**Requirement**
As you restate the entries, keep every word intact and leave out whatever images they hold.

**Records for the task**
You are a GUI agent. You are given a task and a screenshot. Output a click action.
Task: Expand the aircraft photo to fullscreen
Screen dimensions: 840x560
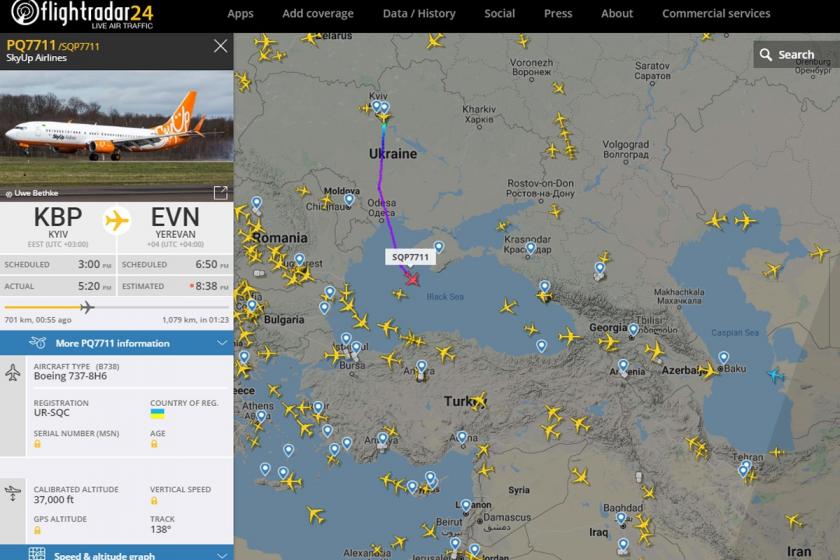[x=220, y=192]
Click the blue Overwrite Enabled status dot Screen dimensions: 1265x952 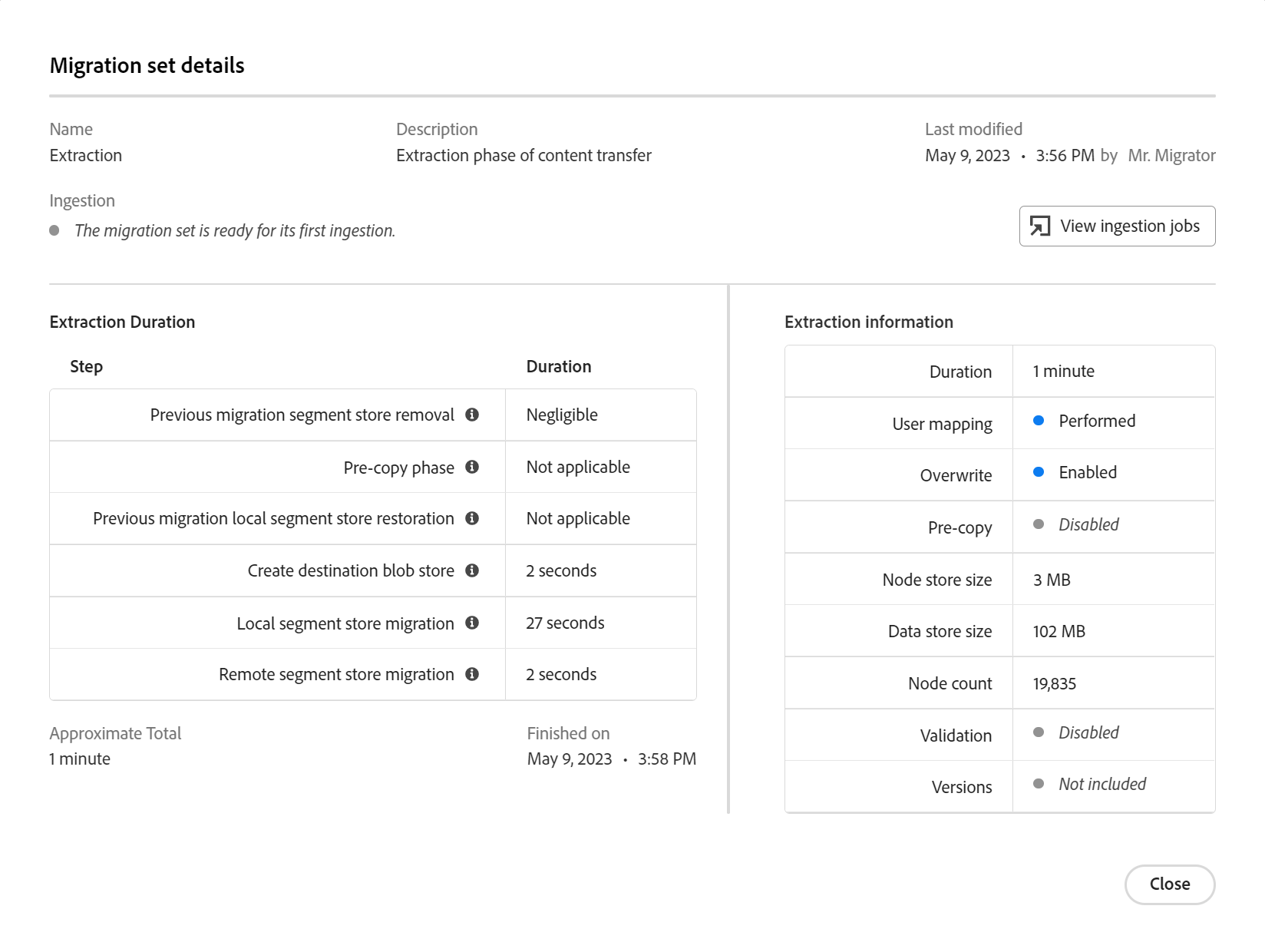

**Response area**
You are a GUI agent. You are given a task and a screenshot. Output a click action.
Task: Expand the aircraft photo to fullscreen
Screen dimensions: 840x560
[x=220, y=192]
Click the blue Overwrite Enabled status dot Screen dimensions: 1265x952 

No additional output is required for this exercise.